Extrait choisi:

•••

Nous entrons dans le village par le nord au Portail de la Garde, porte très bien conservée avec ses machicoulis. L'une des deux tours carrées qui défendaient la porte est aussi bien conservée, avec quatre canonnières. L'autre porte de l'enceinte est au sud, le Portail des Chèvres, prolongé par des remparts en bon état qui remontent jusqu'au château. Entre les deux portes se trouve un beffroi surmonté d'un campanile et adossé à un élégant passage vouté. Ici, on se croit au XIVe siècle. Mais l'observation des façades nous montre des portes très travaillées et des fenêtres à meneaux. Nous voici donc à la Renaissance, dont l'architecture raffinée est assez noyée dans l'ambiance médiévale. Au bilan, un superbe village mais un peu sans âme et … sans âme qui vive !
Ménerbes
Ménerbes a été décrit avec amour par le plus francophile des anglais, Peter Mayle, qui y résidait et publia « Une Année en Provence » en 1993. Savoureux.
Comme Lacoste, Ménerbes mêle les architectures du Moyen Âge et de la Renaissance, mais est bien plus vivant. Derrière ses anciens remparts, le village révèle de très belles demeures des XVIe et XVIIe, étonnamment épargnées par les guerres de religion. Merci au Pape !

•••

Données fournies:
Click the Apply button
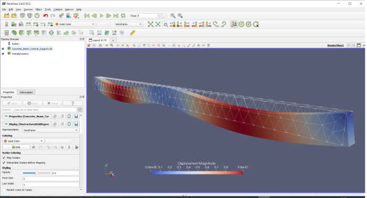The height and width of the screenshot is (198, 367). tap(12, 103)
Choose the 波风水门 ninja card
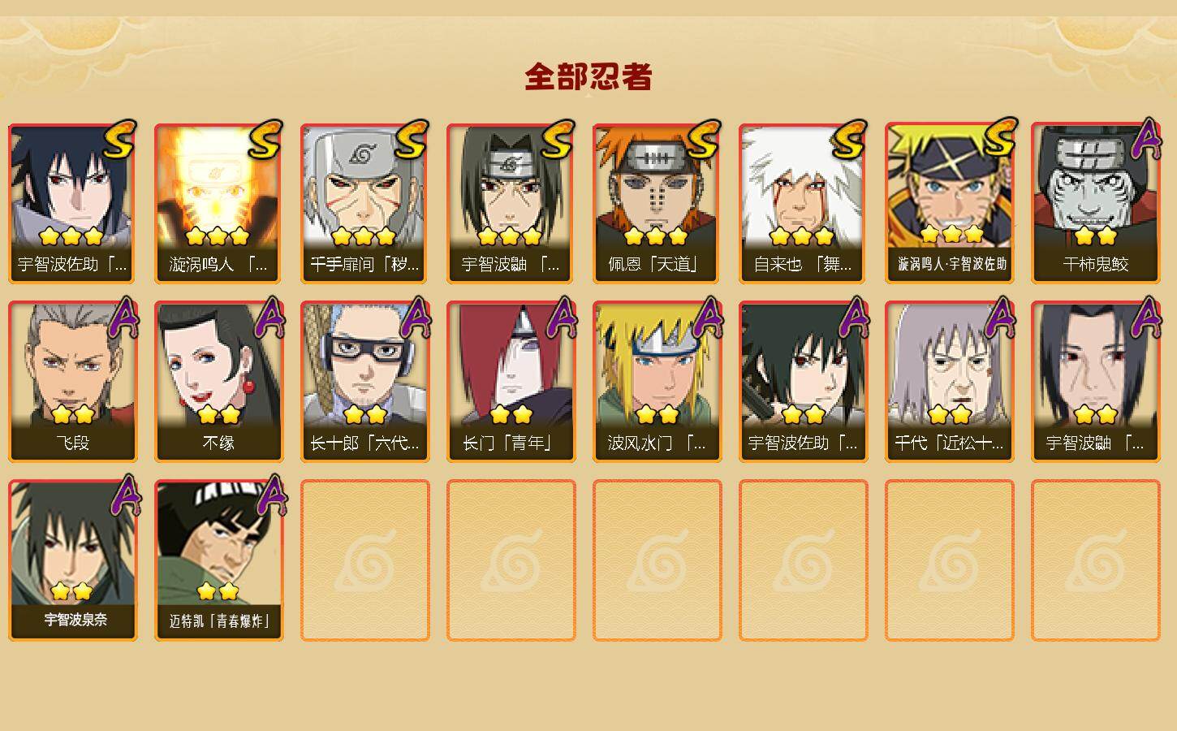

•••

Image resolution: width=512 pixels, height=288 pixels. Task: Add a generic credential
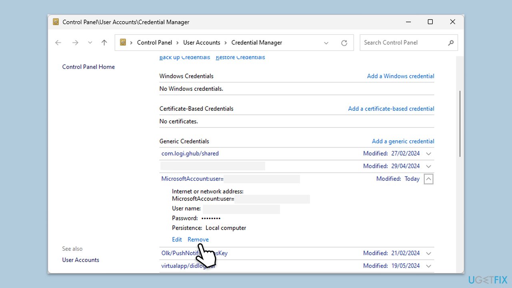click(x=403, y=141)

•••

Consignes:
• 1. Recopiez, s'il vous plaît, l'extrait choisi depuis « Comme Lacoste, Ménerbes » jusqu'à « Merci au Pape ! » inclus.
• 2. Pour chacune des affirmations suivantes, dites si elle concorde avec l'extrait choisi en répondant par oui ou non, puis citez les mots décisifs de l'extrait.
(a) Le Portail des Chèvres se trouve au nord du village.
(b) Ménerbes est plus vivant que Lacoste.
(c) Peter Mayle a publié « Une Année en Provence » en 1993.

Réponses attendues:
• 1.
Comme Lacoste, Ménerbes mêle les architectures du Moyen Âge et de la Renaissance, mais est bien plus vivant. Derrière ses anciens remparts, le village révèle de très belles demeures des XVIe et XVIIe, étonnamment épargnées par les guerres de religion. Merci au Pape !

• 2.
(a) Non : « L'autre porte de l'enceinte est au sud, le Portail des Chèvres ».
(b) Oui : « Comme Lacoste, Ménerbes mêle les architectures du Moyen Âge et de la Renaissance, mais est bien plus vivant. »
(c) Oui : « Peter Mayle, qui y résidait et publia « Une Année en Provence » en 1993 ».